> [Exercise requirements]:
Print each line from the start of the records below up through the line where "Anvelopa Dunlop D401" is found, exactly as given.

> [Records for the exercise]:

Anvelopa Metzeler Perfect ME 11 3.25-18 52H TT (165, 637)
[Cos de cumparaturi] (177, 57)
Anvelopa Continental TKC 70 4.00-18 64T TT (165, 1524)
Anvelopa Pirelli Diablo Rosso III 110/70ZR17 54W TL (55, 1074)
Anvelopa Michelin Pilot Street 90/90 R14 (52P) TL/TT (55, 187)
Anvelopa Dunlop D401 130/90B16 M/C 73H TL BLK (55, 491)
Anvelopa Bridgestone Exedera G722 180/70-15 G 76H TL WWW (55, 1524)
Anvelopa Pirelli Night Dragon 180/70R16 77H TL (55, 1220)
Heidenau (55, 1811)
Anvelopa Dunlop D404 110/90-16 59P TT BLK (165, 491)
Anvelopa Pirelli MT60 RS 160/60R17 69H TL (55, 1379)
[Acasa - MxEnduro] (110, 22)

> [Result for this exercise]:
Anvelopa Metzeler Perfect ME 11 3.25-18 52H TT (165, 637)
[Cos de cumparaturi] (177, 57)
Anvelopa Continental TKC 70 4.00-18 64T TT (165, 1524)
Anvelopa Pirelli Diablo Rosso III 110/70ZR17 54W TL (55, 1074)
Anvelopa Michelin Pilot Street 90/90 R14 (52P) TL/TT (55, 187)
Anvelopa Dunlop D401 130/90B16 M/C 73H TL BLK (55, 491)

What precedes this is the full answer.